---------- EXTRACTED ENTRIES
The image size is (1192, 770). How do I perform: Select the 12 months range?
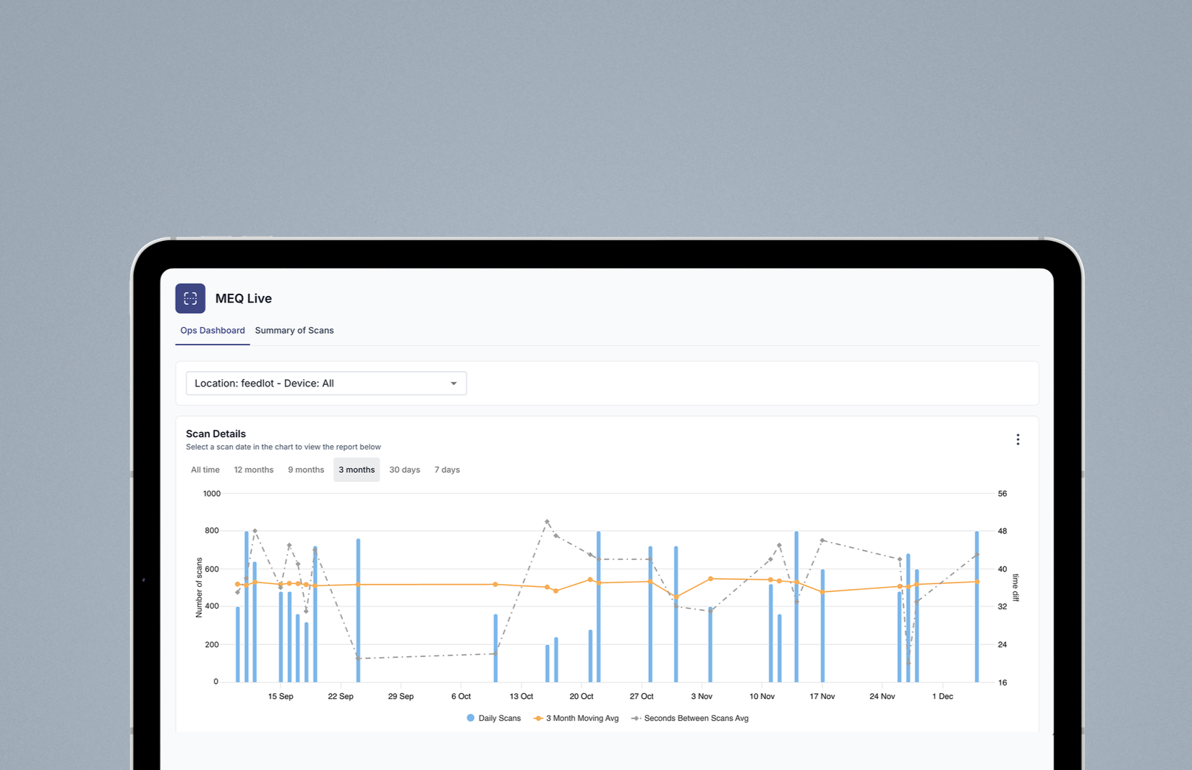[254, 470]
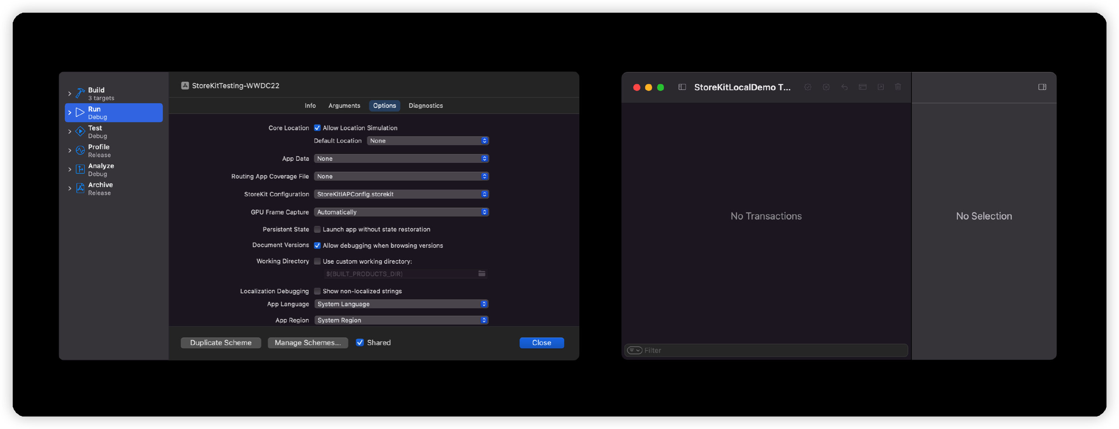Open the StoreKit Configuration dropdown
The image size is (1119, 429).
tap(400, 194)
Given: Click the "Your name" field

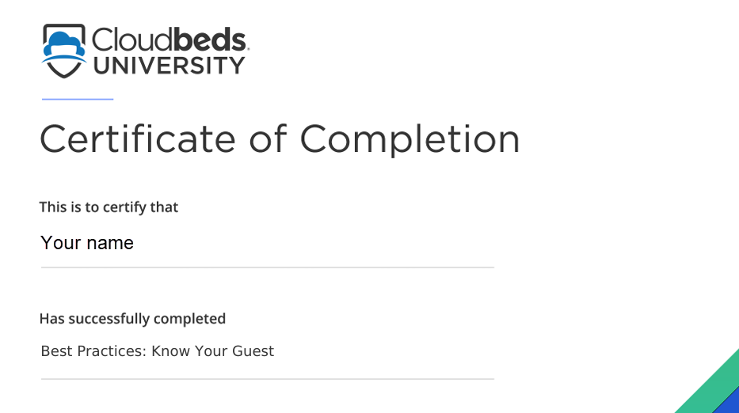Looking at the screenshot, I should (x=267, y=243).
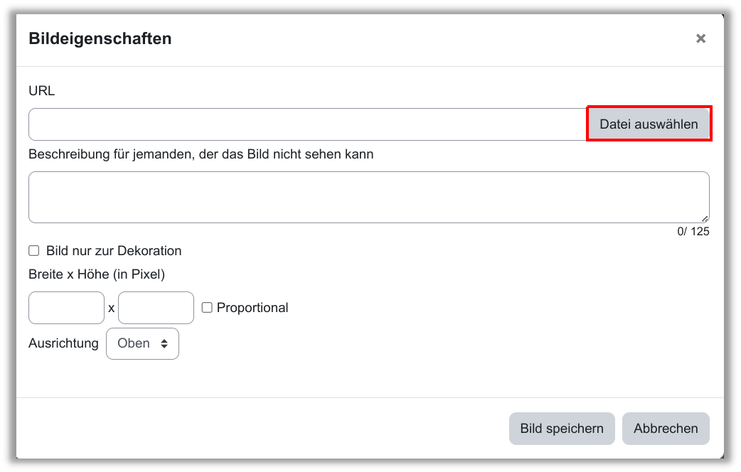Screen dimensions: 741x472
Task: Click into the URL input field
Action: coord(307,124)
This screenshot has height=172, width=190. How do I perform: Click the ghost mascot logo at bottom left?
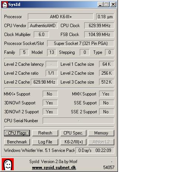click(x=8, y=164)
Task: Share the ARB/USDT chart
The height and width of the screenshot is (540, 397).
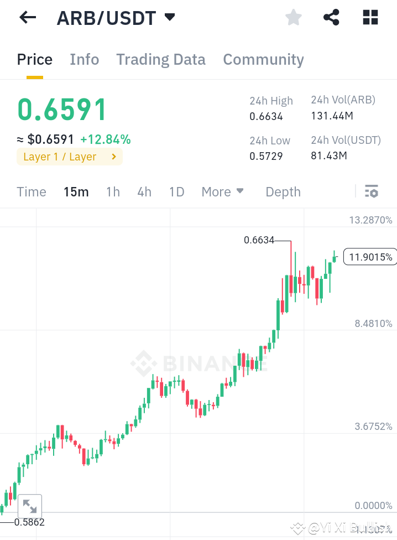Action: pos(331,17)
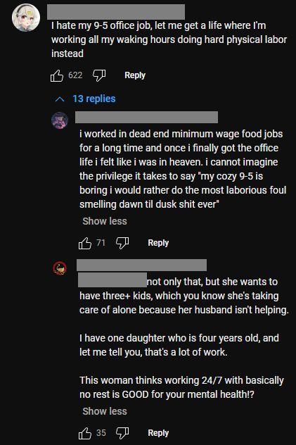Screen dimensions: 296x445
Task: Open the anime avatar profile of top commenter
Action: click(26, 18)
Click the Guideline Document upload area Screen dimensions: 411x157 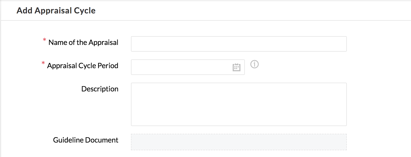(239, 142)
--------------------
---------- EXTRACTED ENTRIES
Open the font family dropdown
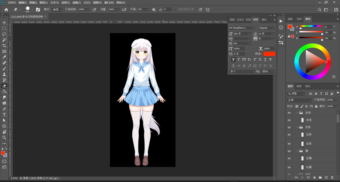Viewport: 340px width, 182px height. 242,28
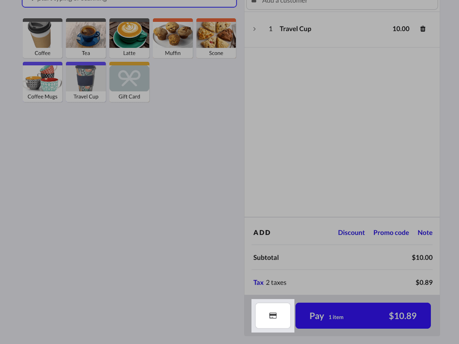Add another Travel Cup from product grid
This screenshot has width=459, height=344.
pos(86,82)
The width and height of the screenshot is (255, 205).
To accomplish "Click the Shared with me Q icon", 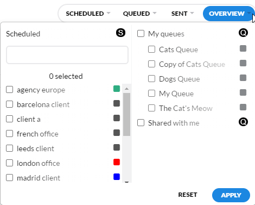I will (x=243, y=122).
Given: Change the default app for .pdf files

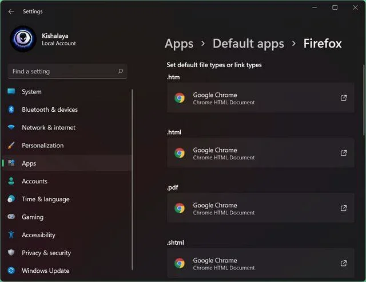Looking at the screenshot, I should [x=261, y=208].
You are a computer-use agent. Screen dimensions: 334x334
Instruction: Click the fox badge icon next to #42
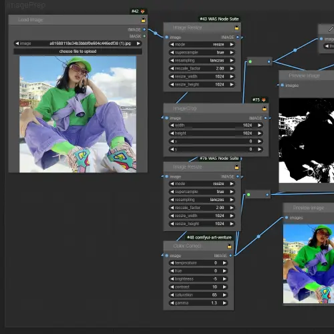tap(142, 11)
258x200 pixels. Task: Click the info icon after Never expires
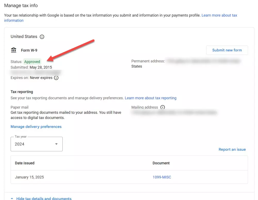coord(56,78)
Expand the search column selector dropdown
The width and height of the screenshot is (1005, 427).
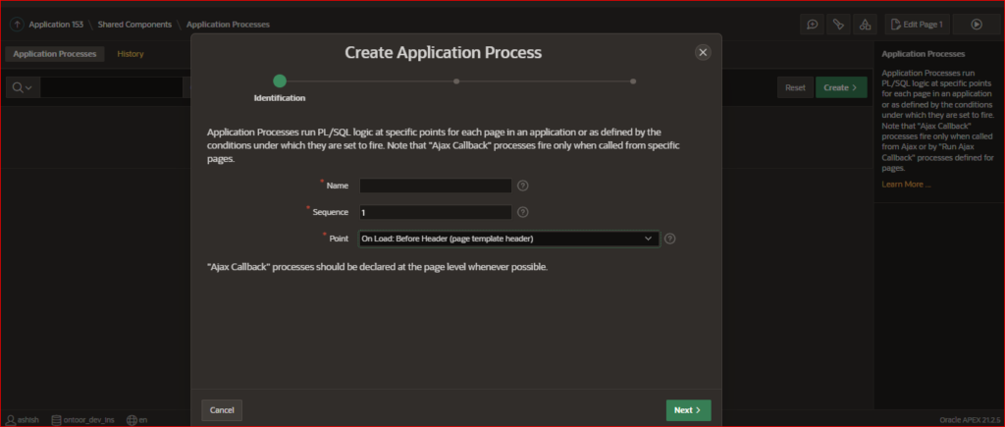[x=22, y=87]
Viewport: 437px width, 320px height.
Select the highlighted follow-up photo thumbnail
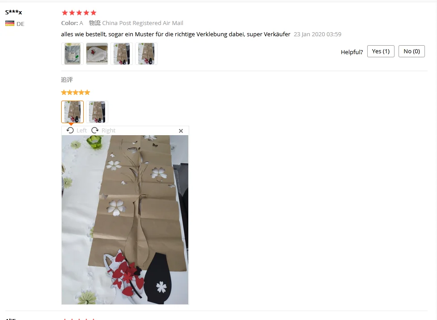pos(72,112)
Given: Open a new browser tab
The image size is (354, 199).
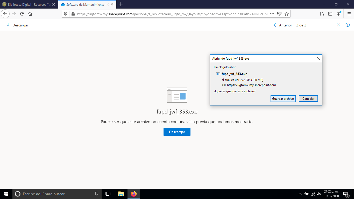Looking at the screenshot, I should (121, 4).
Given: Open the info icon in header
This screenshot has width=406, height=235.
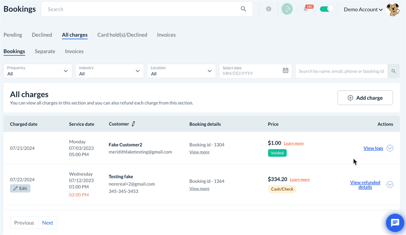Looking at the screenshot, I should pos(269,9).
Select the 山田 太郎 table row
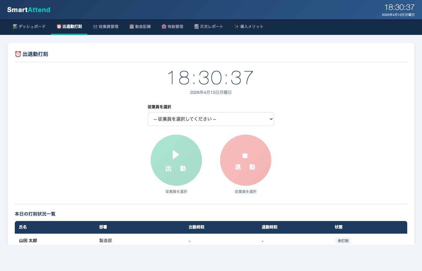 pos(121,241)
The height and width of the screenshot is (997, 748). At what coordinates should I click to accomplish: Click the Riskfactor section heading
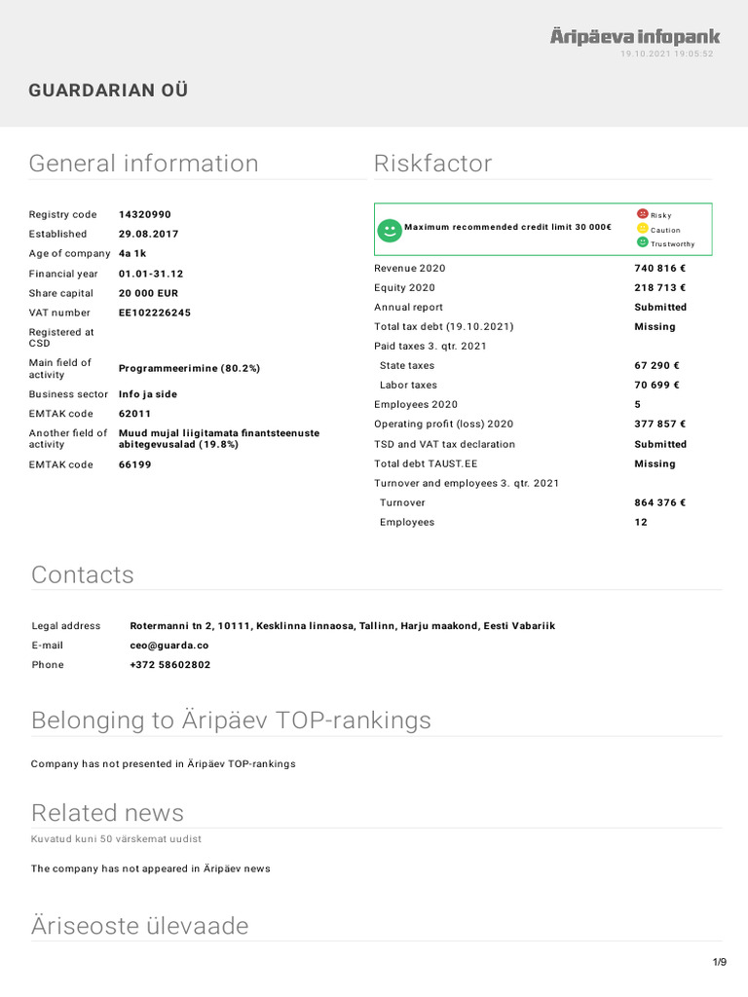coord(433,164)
--------------------
AIM OF THE TASK: Within the data above, repeat exactly the lines from the one bearing "You are a computer-use" through the one bearing "Given: Open a new browser tab". Include no pictures and nothing else.

WRITTEN RESPONSE:
You are a computer-use agent. Screen dimensions: 334x334
Instruction: Click the fox badge icon next to #42
tap(142, 11)
258x200 pixels. Task: Click the info icon after Never expires
coord(56,78)
Expand the search column selector dropdown
The width and height of the screenshot is (1005, 427).
[x=22, y=87]
Viewport: 437px width, 320px height.
Select the highlighted follow-up photo thumbnail
pos(72,112)
Given: Open a new browser tab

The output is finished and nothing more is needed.